§ **WHAT YOU HAVE TO DO**
Pick out each line in the material below that contains the word "icon", and copy those lines in full.

§ **PROVIDED RECORDS**
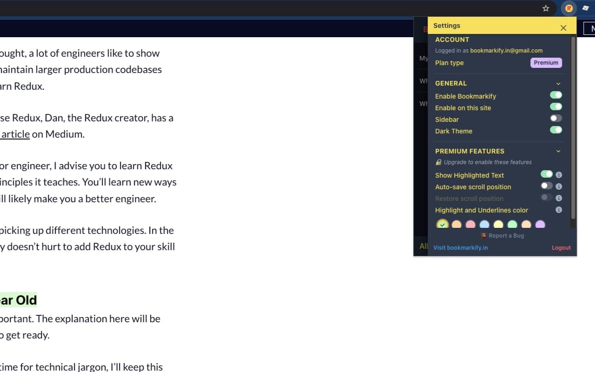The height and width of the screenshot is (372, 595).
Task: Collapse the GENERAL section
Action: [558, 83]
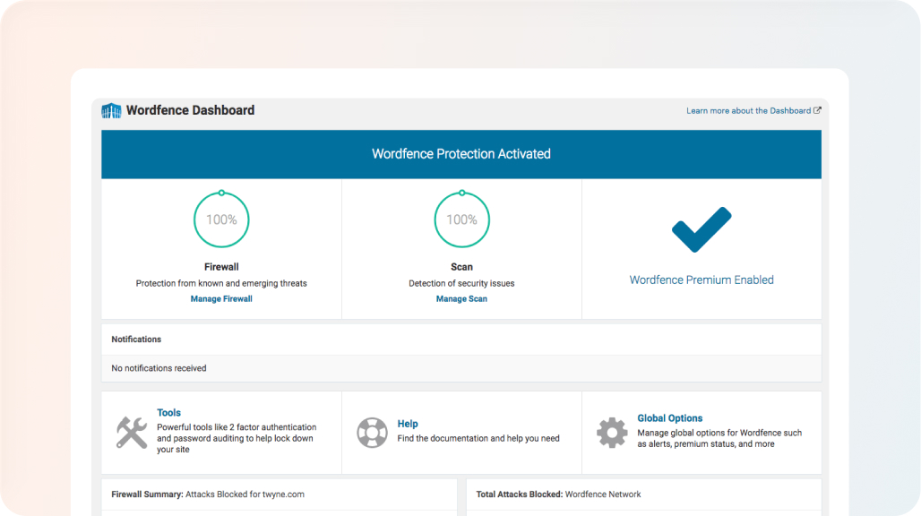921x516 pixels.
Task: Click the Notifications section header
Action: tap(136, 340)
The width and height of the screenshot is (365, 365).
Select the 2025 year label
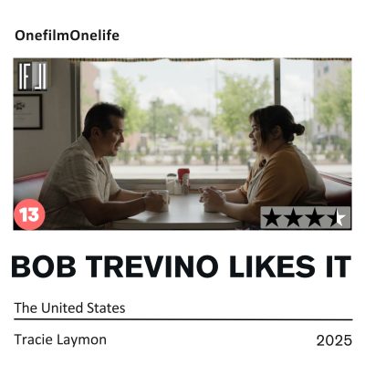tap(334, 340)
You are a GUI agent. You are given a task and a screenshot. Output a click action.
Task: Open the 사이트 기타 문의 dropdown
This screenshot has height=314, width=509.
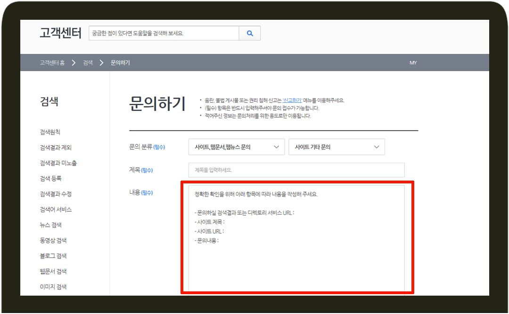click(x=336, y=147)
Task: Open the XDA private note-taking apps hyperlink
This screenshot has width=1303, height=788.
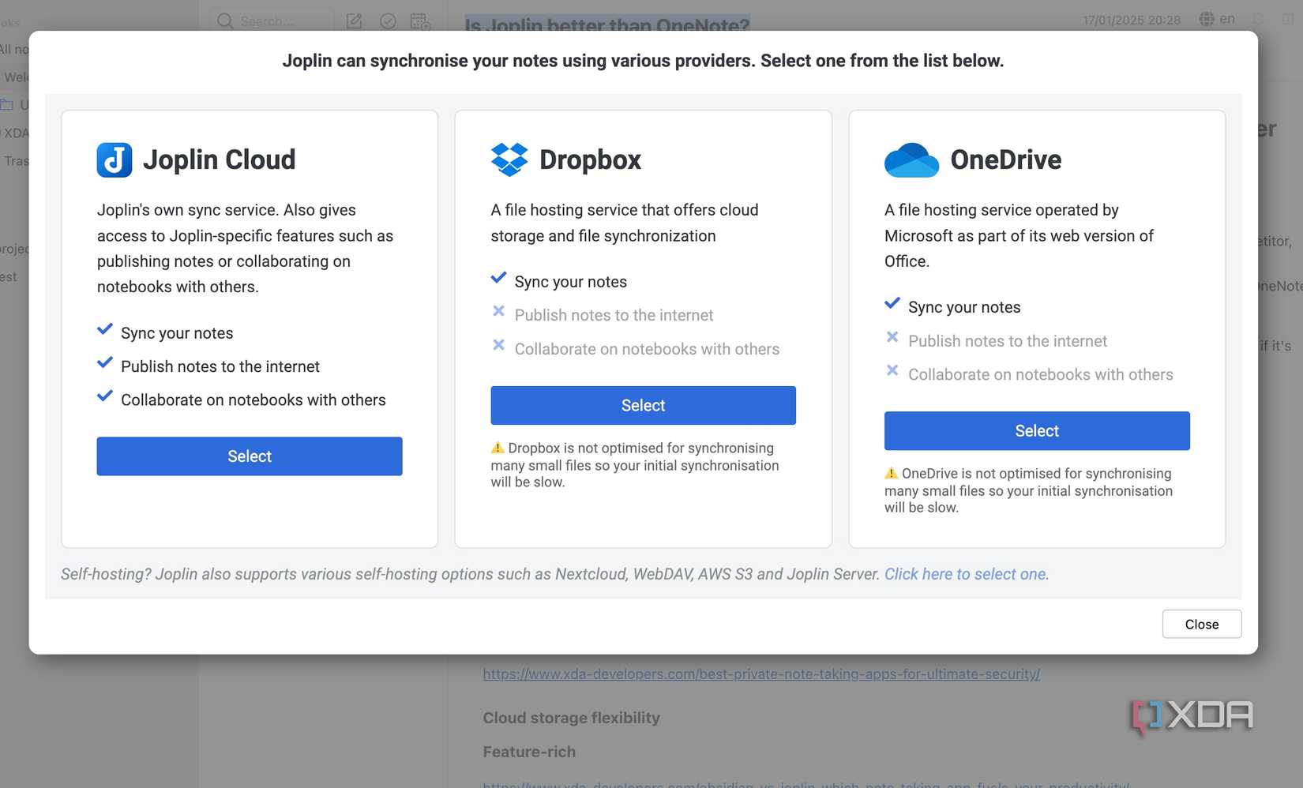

--

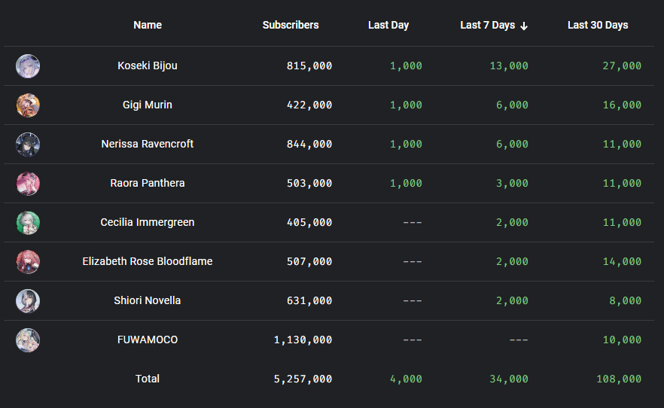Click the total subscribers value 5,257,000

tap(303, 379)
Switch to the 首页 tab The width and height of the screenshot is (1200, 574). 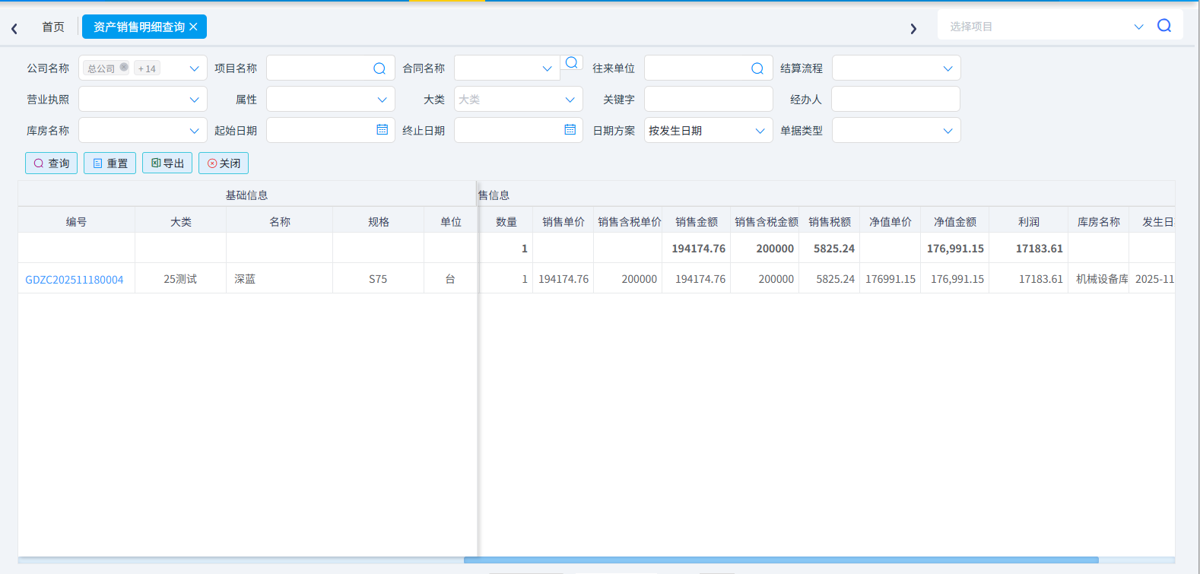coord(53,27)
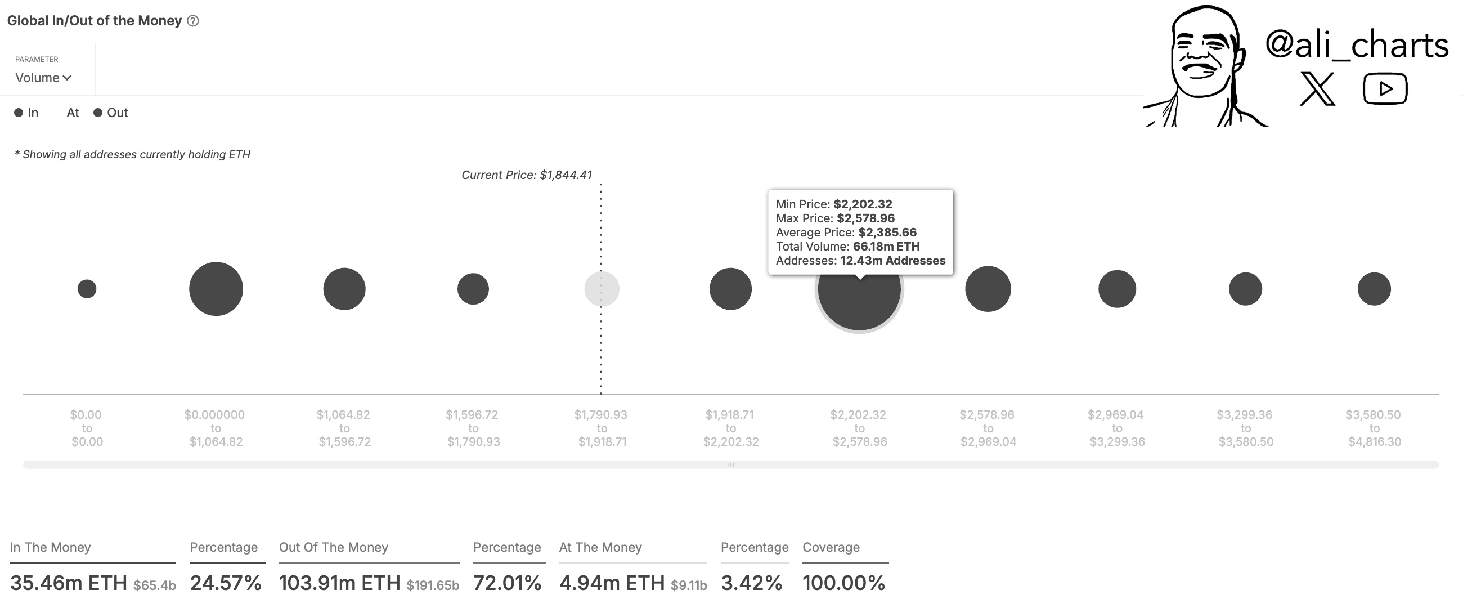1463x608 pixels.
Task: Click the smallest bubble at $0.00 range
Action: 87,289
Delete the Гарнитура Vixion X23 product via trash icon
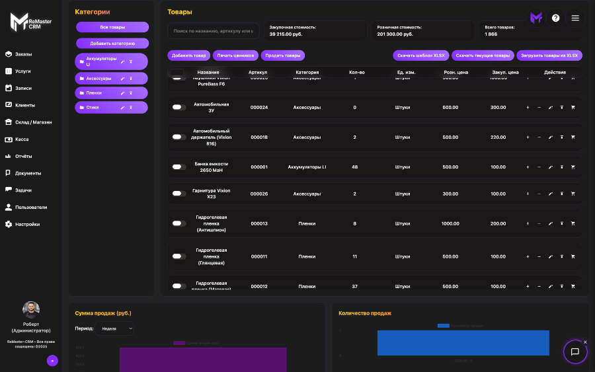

--

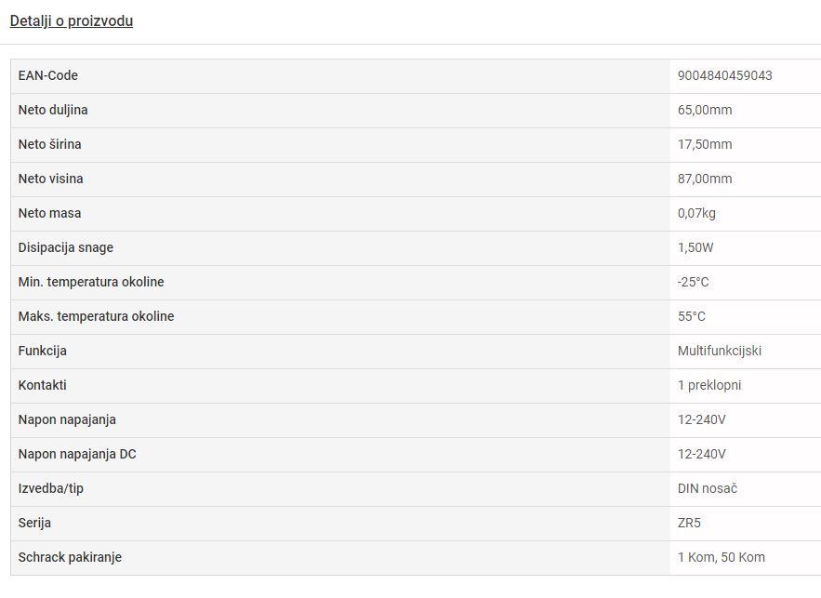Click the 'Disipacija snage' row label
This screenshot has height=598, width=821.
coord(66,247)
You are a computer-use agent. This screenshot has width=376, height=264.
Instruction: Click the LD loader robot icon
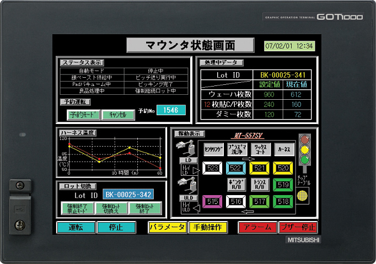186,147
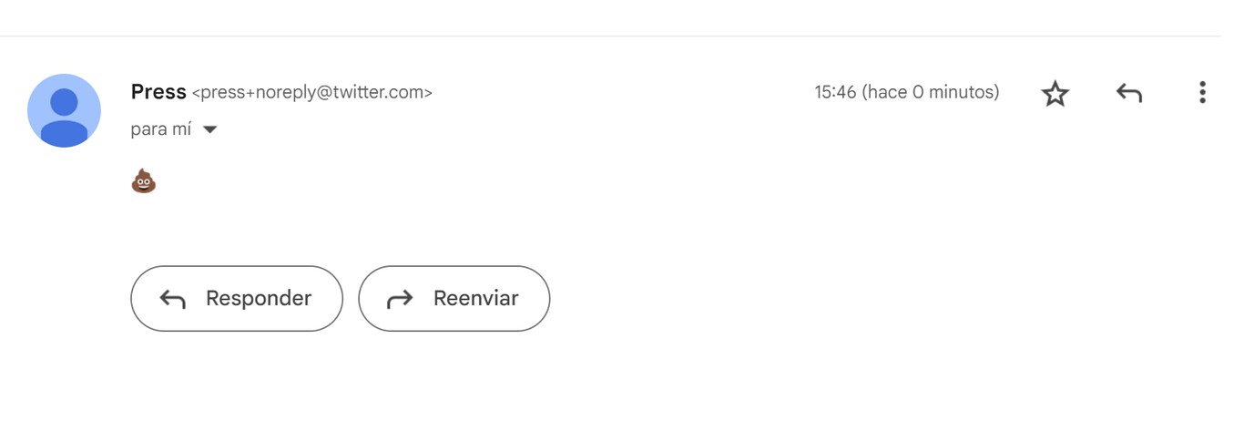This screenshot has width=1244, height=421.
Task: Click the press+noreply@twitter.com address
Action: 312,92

§ **RESULT BELOW**
Delete the Гарнитура Vixion X23 product via trash icon
Instruction: Click the LD loader robot icon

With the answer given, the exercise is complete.